Deixa em testamento nada mais nada menos que cento e trinta mil réis! Uma fortuna para a época e, expressamente, para curativo de pobres que acorriam ao Hospital da Misericórdia, porquê? Em tempos em que a proteção social era praticamente inexistente a nível de governo central, a clientela hospitalar era na sua quase totalidade constituída por pobres ou pauperizáveis, o mesmo sucedendo no espaço europeu, como afirma Maria Antónia Lopes.
Tais conjunturas adversas eram frequentes e a miséria e o desamparo eram o destino de tantos populares na velhice, o que não quer dizer que, esporadicamente, não entrassem nos hospitais doentes a quem se reconhecia capacidade para pagar as suas despesas, em geral pessoas em jornada.

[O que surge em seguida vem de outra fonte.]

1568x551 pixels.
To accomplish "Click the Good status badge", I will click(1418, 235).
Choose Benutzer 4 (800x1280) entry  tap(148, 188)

No entanto, os custos eram elevados e cabia à gestão de cada Misericórdia zelar para que nada faltasse a todas as almas que, por um pouco de pão e agasalho ou por qualquer tipo de ferimento, batiam às portas dos hospitais.
Em muitos casos, tal como o que vos apresentamos, foram mulheres, ainda em plena vida ou no desvanecer dela, que contribuíram para que a caridade prevalecesse pelo tempo, especialmente depois das suas mortes.
Assim, pela morte e pelo seu registo de óbito, ficamos a saber um pouco da vida de Antónia Teresa da Cunha Vilas Boas:
Era moradora no campo do Salvador, minha freguesa, faleceu aos seis dias do mês abril de 1788 e foi sepultada na colegiada desta vila, no outro dia recebeu todos os Sacramentos e fez testamento e para constar fiz este assento e escrevi.
O coadjutor António José da Silveira
Na margem esquerda: 2200 missas
Dei conta ao provedor
Livro de registos de óbitos de Barcelos 1747-1808, fl. 87
Disponível em: http://pesquisa.adb.uminho.pt/viewer?id=1008168&FileID=922550
Bibliografia:
LOPES, Maria Antónia, (2010). Proteção social em Portugal na época moderna, Coimbra: Imprensa da Universidade de Coimbra.